_EXERCISE DETAILS:_
Exclude pictures; retype the lines below from the line containing "Task: Enable the 保留日志 checkbox" through the end of the records, both ends kept.

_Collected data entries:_

....

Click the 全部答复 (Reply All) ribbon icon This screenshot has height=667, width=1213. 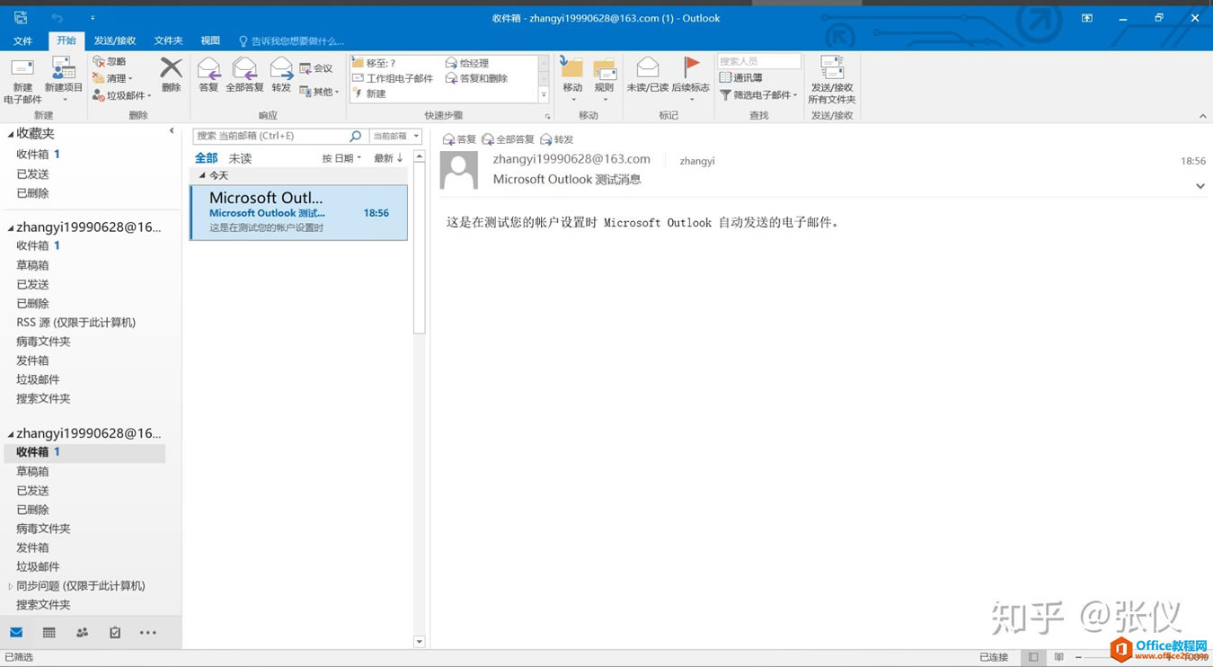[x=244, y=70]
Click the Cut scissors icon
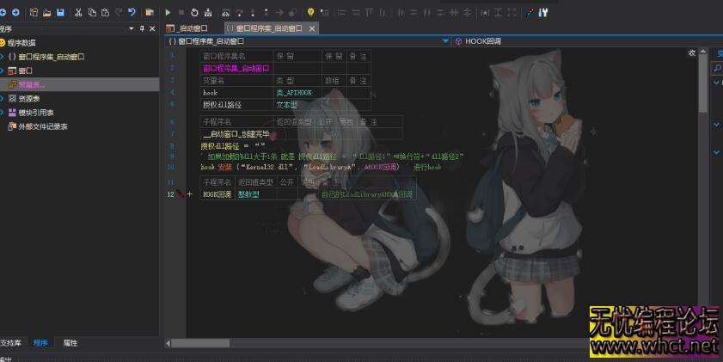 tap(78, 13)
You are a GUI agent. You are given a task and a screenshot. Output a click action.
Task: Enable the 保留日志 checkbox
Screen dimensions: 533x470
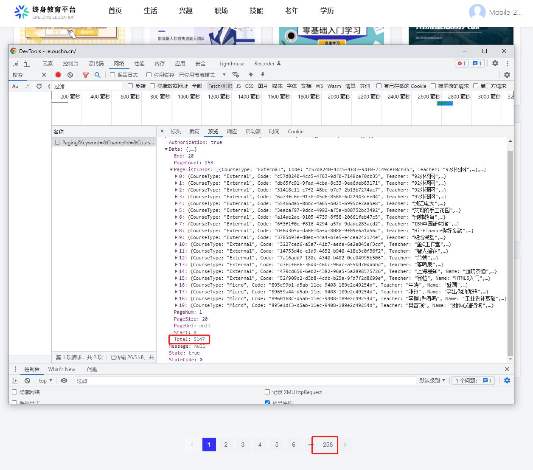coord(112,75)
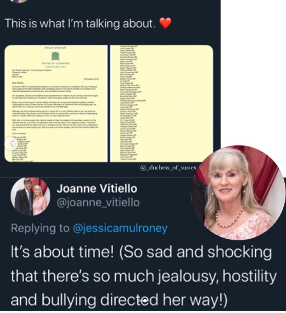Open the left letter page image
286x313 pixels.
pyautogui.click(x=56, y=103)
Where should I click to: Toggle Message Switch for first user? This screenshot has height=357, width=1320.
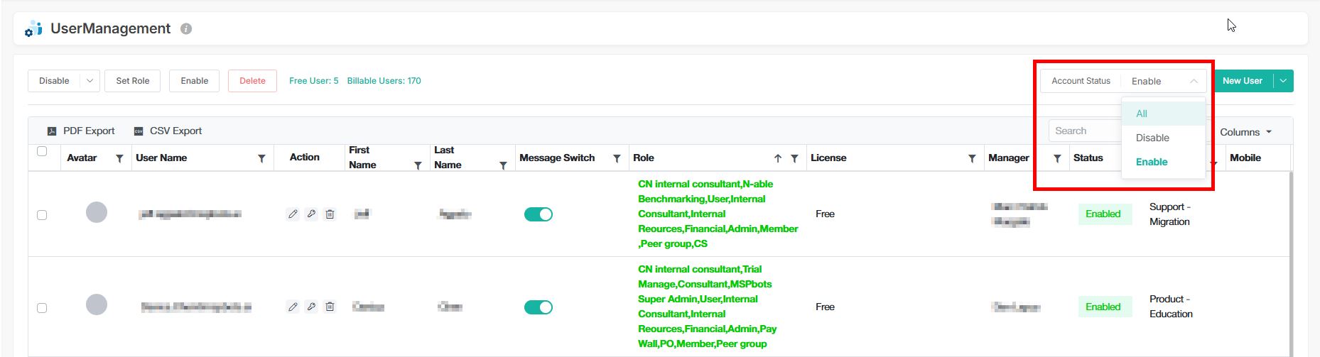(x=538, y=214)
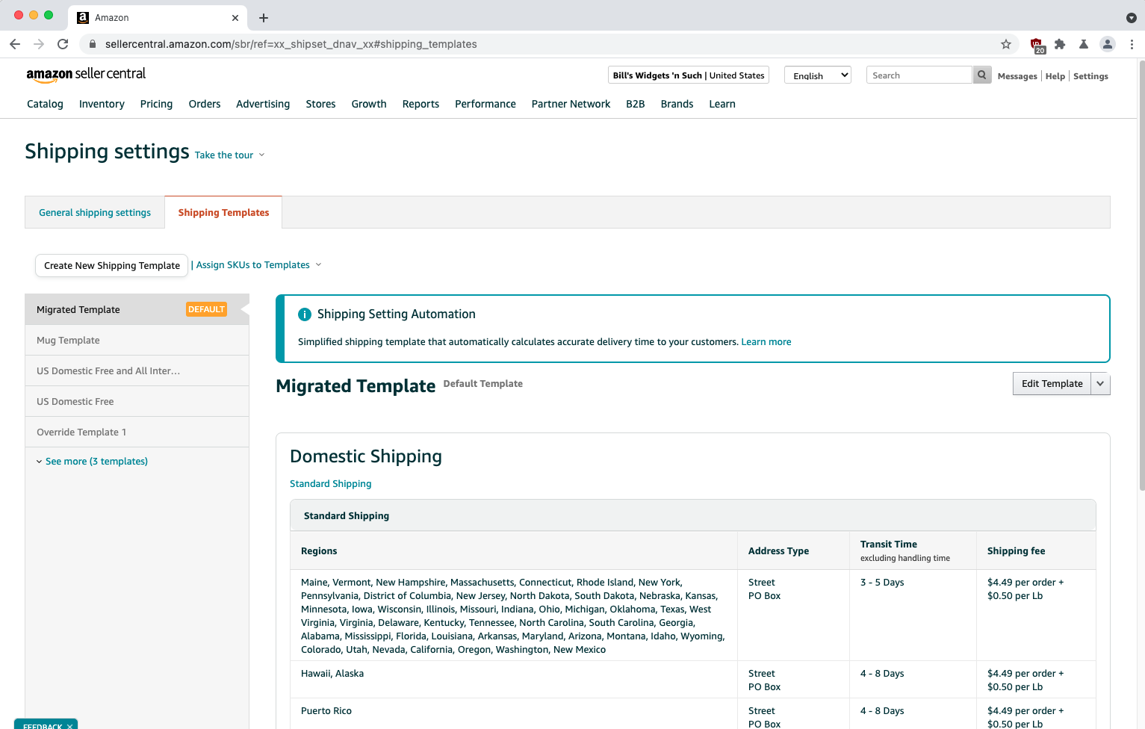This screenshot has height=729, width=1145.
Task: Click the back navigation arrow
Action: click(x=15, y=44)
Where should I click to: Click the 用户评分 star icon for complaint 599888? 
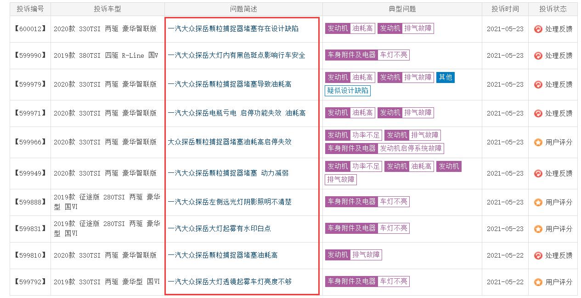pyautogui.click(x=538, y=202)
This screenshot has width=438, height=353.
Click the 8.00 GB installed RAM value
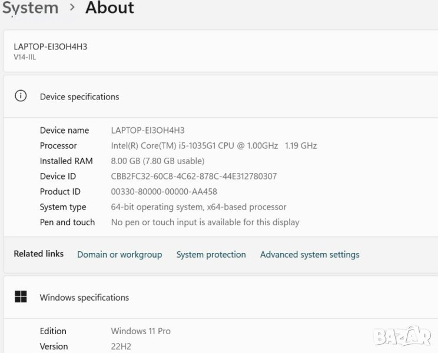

....

_TASK RESPONSE:_
Task: Enable the 保留日志 checkbox
Screen dimensions: 533x470
coord(112,75)
Open the left letter page image
286x313 pixels.
pyautogui.click(x=56, y=103)
Where should I click to: Toggle Message Switch for first user? This screenshot has height=357, width=1320.
(x=538, y=214)
This screenshot has height=729, width=1145.
Task: Click the back navigation arrow
Action: click(x=15, y=44)
Where should I click to: Click the 用户评分 star icon for complaint 599888? 
pyautogui.click(x=538, y=202)
This screenshot has width=438, height=353.
Click the 8.00 GB installed RAM value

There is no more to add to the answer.